Le centre-ville, en revanche, est bien plus dangereux qu'on ne le pense. Entre la Canebière et le Vieux-Port, les pickpockets et les voleurs à la tire font des ravages. En 2023, plus de 5000 vols à la roulotte (vols de sacs à main ou de téléphones) y ont été enregistrés – soit près de 14 par jour. Les touristes sont des cibles privilégiées, mais les Marseillais ne sont pas épargnés. "J'ai été volé deux fois en six mois, alors que je fais attention", raconte un cadre qui travaille dans le quartier. "La première fois, on m'a arraché mon sac dans le tram. La deuxième, on a fracturé ma voiture en plein jour, devant chez moi."

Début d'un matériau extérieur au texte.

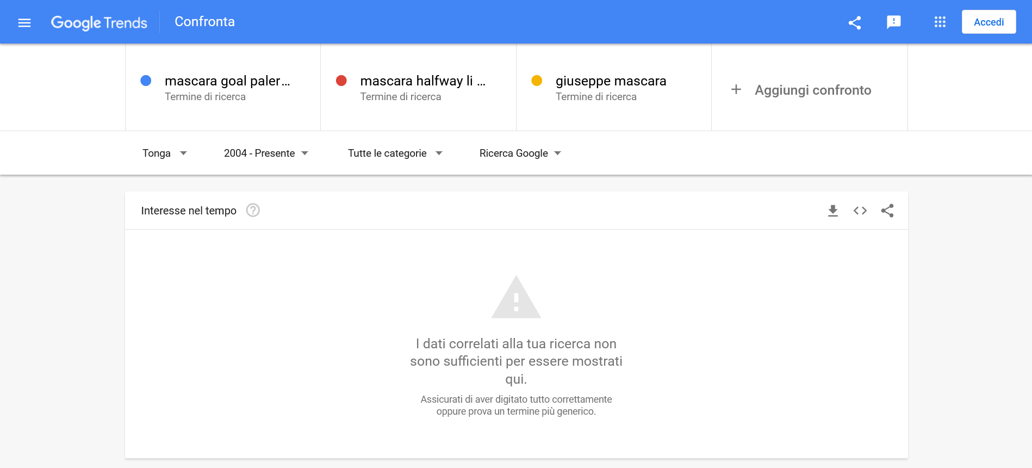Click the header share icon

pos(855,22)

Enfin, il y a les quartiers "sûrs" qui ne le sont pas tant que ça. Endoume, le Roucas Blanc, Mazargues : ces arrondissements résidentiels sont souvent présentés comme des havres de paix. Pourtant, les cambriolages y ont augmenté de 22% en cinq ans. "Les voleurs savent que les maisons sont grandes et mal protégées", explique un policier. "Ils repèrent les villas avec des systèmes d'alarme défectueux, ou celles dont les propriétaires sont en vacances." À Mazargues, un lotissement entier a été visité en une seule nuit, avec des pertes estimées à plus de 200 000 euros.
Pourquoi Marseille reste-t-elle si dangereuse ?
La réponse tient en trois mots : corruption, impunité, désorganisation. D'abord, la corruption. En 2022, une enquête de Mediapart a révélé que plusieurs commissariats marseillais étaient infiltrés par des réseaux criminels. Des policiers auraient touché des pots-de-vin pour fermer les yeux sur des trafics, ou pour prévenir les dealers en cas de descente. Résultat : les trafiquants agissent en toute impunité, et les habitants perdent confiance dans les forces de l'ordre.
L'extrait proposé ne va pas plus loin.